# Say cheese!



## Cain's Mom (Oct 25, 2012)

I think Cain hates me hahaha

View attachment 26106


Sent from Petguide.com Free App


----------



## EckoMac (Aug 25, 2010)

LOL!
That's funny as hell. I bet he's not thrilled about your hands in his mouth, but at lest you got a awicked funny pic out of it.


----------



## Cain's Mom (Oct 25, 2012)

EckoMac said:


> LOL!
> That's funny as hell. I bet he's not thrilled about your hands in his mouth, but at lest you got a awicked funny pic out of it.


Lol yea immediately after I snapped the pic he jerked his head away and walked off. 

Sent from Petguide.com Free App


----------



## ames (Jun 6, 2010)

hahahaha LOVE IT!


----------



## Douglas1013 (Jan 1, 2013)

Love it!

Sent from Petguide.com App


----------



## Cain's Mom (Oct 25, 2012)

Thought it would give everyone a little smile today 

Sent from Petguide.com Free App


----------



## RedNoseAPBT (Mar 3, 2012)

Adorable picture, love it!


----------



## Cain's Mom (Oct 25, 2012)

View attachment 26346


Omg I'm dying.

Sent from Petguide.com Free App


----------



## rabbit (Jan 14, 2012)

lol get him a hat


----------



## Cain's Mom (Oct 25, 2012)

Omg I wish I would have thought of that. I have an awesome one somewhere. When I find it ill take another picture!

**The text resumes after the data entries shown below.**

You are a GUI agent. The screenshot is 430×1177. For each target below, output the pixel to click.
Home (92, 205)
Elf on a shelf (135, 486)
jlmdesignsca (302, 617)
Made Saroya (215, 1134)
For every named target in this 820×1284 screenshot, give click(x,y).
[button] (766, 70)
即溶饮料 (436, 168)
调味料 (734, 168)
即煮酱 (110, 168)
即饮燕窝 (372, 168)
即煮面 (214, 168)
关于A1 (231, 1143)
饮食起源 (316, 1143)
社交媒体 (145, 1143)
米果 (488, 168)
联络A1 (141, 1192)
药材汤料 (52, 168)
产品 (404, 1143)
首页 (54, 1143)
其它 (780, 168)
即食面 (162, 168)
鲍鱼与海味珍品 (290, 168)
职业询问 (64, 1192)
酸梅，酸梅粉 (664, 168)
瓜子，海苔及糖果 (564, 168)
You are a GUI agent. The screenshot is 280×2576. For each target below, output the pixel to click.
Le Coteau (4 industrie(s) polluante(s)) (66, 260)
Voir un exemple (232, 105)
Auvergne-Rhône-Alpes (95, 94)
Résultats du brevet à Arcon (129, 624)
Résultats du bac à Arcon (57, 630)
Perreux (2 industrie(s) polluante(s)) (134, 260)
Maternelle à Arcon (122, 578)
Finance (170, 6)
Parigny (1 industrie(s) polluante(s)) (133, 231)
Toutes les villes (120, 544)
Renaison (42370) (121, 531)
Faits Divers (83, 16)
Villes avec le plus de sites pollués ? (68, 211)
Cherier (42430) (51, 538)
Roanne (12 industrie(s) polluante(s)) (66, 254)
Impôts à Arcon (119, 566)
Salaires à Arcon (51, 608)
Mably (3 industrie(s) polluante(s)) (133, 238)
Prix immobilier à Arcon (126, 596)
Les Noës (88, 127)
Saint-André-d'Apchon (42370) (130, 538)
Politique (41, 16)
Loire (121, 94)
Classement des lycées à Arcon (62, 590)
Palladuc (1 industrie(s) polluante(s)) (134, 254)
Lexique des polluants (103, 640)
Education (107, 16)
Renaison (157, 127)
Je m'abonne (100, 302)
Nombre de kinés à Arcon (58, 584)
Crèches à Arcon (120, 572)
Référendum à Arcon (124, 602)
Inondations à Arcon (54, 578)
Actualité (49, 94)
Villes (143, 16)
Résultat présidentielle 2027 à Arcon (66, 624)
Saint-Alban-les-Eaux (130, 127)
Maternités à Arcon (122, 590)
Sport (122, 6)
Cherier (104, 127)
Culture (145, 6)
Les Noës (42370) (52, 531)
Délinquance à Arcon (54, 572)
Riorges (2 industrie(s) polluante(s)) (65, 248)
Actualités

Sent from Petguide.com Free App


----------



## ~StangChick~ (Jan 1, 2009)

Haha cute pics.


----------



## *Bella*Blu* (May 26, 2013)

Lmao!!! Great pics

Sent from Petguide.com Free App


----------



## Darkevs (May 21, 2013)

heehee.



those pics do make ya smile.

Hugz to you Cain.

heehee.


----------



## Cain's Mom (Oct 25, 2012)

Some flirt pole with Cain


















Sent from Petguide.com Free App


----------



## ::::COACH:::: (Apr 4, 2012)

Looks like he enjoys the flirt pole


----------



## Cain's Mom (Oct 25, 2012)

::::COACH:::: said:


> Looks like he enjoys the flirt pole


He doesn't want to stop lol. When we put it up and come in he stand by the door where we keep it for 20 minutes lol.

Sent from Petguide.com Free App


----------



## Douglas1013 (Jan 1, 2013)

That's how Shadow is - as soon as he sees me with the flirt pole he sits at the door. He loves his!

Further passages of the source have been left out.